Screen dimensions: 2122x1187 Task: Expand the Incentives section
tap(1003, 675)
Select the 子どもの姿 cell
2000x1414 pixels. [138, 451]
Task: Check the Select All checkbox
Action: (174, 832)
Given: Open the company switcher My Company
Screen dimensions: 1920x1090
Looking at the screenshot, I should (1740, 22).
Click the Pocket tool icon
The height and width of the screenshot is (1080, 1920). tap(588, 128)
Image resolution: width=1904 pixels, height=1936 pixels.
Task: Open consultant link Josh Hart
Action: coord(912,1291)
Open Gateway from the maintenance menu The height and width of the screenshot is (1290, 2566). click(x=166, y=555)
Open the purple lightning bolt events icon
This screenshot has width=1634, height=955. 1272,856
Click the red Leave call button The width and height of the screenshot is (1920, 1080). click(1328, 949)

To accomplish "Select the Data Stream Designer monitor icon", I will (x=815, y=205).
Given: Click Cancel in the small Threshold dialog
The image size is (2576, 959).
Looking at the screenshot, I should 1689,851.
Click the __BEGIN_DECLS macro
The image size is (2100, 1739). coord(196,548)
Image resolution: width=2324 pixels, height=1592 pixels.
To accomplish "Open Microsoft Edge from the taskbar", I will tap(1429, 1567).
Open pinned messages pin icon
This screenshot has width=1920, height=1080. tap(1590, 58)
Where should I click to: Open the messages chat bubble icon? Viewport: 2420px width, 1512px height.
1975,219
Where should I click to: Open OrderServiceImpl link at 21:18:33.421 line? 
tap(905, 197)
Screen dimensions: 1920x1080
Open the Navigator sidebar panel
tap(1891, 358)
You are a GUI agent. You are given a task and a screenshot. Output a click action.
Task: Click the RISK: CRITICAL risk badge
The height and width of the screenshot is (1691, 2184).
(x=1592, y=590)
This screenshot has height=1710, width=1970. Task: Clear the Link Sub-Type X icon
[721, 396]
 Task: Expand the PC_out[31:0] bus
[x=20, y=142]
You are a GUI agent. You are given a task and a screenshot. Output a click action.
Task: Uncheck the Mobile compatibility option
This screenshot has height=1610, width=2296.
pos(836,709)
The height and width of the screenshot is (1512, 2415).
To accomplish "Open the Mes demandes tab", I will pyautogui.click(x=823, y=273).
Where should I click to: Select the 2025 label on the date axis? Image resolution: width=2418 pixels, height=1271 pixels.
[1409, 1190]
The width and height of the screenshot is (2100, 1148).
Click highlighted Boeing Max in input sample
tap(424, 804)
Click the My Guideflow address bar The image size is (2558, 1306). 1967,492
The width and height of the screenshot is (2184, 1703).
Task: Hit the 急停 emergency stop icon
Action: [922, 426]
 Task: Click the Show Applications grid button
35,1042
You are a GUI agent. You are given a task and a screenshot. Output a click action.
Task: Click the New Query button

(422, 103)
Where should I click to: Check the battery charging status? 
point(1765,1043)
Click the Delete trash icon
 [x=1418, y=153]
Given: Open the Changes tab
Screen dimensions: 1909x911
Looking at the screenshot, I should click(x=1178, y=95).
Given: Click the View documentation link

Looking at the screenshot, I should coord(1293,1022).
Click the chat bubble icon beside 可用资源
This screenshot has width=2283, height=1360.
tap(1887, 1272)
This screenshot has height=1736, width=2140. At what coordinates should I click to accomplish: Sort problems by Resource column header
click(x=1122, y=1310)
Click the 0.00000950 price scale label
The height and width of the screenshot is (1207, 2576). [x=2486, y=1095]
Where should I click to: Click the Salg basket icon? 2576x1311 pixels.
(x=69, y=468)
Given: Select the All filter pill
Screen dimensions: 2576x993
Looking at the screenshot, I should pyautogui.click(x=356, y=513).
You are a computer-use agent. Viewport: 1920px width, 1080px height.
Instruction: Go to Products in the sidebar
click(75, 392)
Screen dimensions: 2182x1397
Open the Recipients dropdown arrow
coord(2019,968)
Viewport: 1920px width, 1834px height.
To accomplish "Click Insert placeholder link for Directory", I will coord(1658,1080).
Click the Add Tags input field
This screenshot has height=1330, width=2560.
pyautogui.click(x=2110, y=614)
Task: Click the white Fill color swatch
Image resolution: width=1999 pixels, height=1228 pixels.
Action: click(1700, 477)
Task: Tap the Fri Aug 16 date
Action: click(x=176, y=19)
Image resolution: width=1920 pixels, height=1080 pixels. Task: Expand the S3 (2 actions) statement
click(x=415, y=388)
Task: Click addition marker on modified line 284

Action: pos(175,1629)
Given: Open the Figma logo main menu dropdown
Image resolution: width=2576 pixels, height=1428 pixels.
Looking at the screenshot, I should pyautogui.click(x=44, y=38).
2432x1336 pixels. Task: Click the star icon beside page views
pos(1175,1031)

__________

Until the last line is reached, keep transcribing the data exactly.

Screen dimensions: 2122x1187 Task: Expand the Incentives section
tap(1003, 675)
Select the 子どもの姿 cell
2000x1414 pixels. [138, 451]
Task: Check the Select All checkbox
Action: (174, 832)
Given: Open the company switcher My Company
Screen dimensions: 1920x1090
Looking at the screenshot, I should (1740, 22).
Click the Pocket tool icon
The height and width of the screenshot is (1080, 1920). tap(588, 128)
Image resolution: width=1904 pixels, height=1936 pixels.
Task: Open consultant link Josh Hart
Action: coord(912,1291)
Open Gateway from the maintenance menu The height and width of the screenshot is (1290, 2566). click(x=166, y=555)
Open the purple lightning bolt events icon
This screenshot has width=1634, height=955. 1272,856
Click the red Leave call button The width and height of the screenshot is (1920, 1080). click(1328, 949)

To accomplish "Select the Data Stream Designer monitor icon", I will (x=815, y=205).
Given: Click Cancel in the small Threshold dialog
The image size is (2576, 959).
Looking at the screenshot, I should 1689,851.
Click the __BEGIN_DECLS macro
The image size is (2100, 1739). coord(196,548)
Image resolution: width=2324 pixels, height=1592 pixels.
To accomplish "Open Microsoft Edge from the taskbar", I will tap(1429, 1567).
Open pinned messages pin icon
This screenshot has width=1920, height=1080. tap(1590, 58)
Where should I click to: Open the messages chat bubble icon? Viewport: 2420px width, 1512px height.
1975,219
Where should I click to: Open OrderServiceImpl link at 21:18:33.421 line? 
tap(905, 197)
Screen dimensions: 1920x1080
Open the Navigator sidebar panel
tap(1891, 358)
You are a GUI agent. You are given a task and a screenshot. Output a click action.
Task: Click the RISK: CRITICAL risk badge
The height and width of the screenshot is (1691, 2184).
(x=1592, y=590)
This screenshot has height=1710, width=1970. Task: Clear the Link Sub-Type X icon
[721, 396]
 Task: Expand the PC_out[31:0] bus
[x=20, y=142]
You are a GUI agent. You are given a task and a screenshot. Output a click action.
Task: Uncheck the Mobile compatibility option
This screenshot has height=1610, width=2296.
pos(836,709)
The height and width of the screenshot is (1512, 2415).
To accomplish "Open the Mes demandes tab", I will pyautogui.click(x=823, y=273).
Where should I click to: Select the 2025 label on the date axis? Image resolution: width=2418 pixels, height=1271 pixels.
[1409, 1190]
The width and height of the screenshot is (2100, 1148).
Click highlighted Boeing Max in input sample
tap(424, 804)
Click the My Guideflow address bar The image size is (2558, 1306). 1967,492
The width and height of the screenshot is (2184, 1703).
Task: Hit the 急停 emergency stop icon
Action: [922, 426]
 Task: Click the Show Applications grid button
35,1042
You are a GUI agent. You are given a task and a screenshot. Output a click action.
Task: Click the New Query button

(422, 103)
Where should I click to: Check the battery charging status? 
point(1765,1043)
Click the Delete trash icon
 [x=1418, y=153]
Given: Open the Changes tab
Screen dimensions: 1909x911
Looking at the screenshot, I should click(x=1178, y=95).
Given: Click the View documentation link

Looking at the screenshot, I should coord(1293,1022).
Click the chat bubble icon beside 可用资源
This screenshot has width=2283, height=1360.
tap(1887, 1272)
This screenshot has height=1736, width=2140. At what coordinates should I click to accomplish: Sort problems by Resource column header
click(x=1122, y=1310)
Click the 0.00000950 price scale label
The height and width of the screenshot is (1207, 2576). [x=2486, y=1095]
Where should I click to: Click the Salg basket icon? 2576x1311 pixels.
(x=69, y=468)
Given: Select the All filter pill
Screen dimensions: 2576x993
Looking at the screenshot, I should pyautogui.click(x=356, y=513).
You are a computer-use agent. Viewport: 1920px width, 1080px height.
Instruction: Go to Products in the sidebar
click(75, 392)
Screen dimensions: 2182x1397
Open the Recipients dropdown arrow
coord(2019,968)
Viewport: 1920px width, 1834px height.
To accomplish "Click Insert placeholder link for Directory", I will coord(1658,1080).
Click the Add Tags input field
This screenshot has height=1330, width=2560.
pyautogui.click(x=2110, y=614)
Task: Click the white Fill color swatch
Image resolution: width=1999 pixels, height=1228 pixels.
Action: click(1700, 477)
Task: Tap the Fri Aug 16 date
Action: click(x=176, y=19)
Image resolution: width=1920 pixels, height=1080 pixels. Task: Expand the S3 (2 actions) statement
click(x=415, y=388)
Task: Click addition marker on modified line 284

Action: pos(175,1629)
Given: Open the Figma logo main menu dropdown
Image resolution: width=2576 pixels, height=1428 pixels.
Looking at the screenshot, I should pyautogui.click(x=44, y=38).
2432x1336 pixels. Task: Click the star icon beside page views
pos(1175,1031)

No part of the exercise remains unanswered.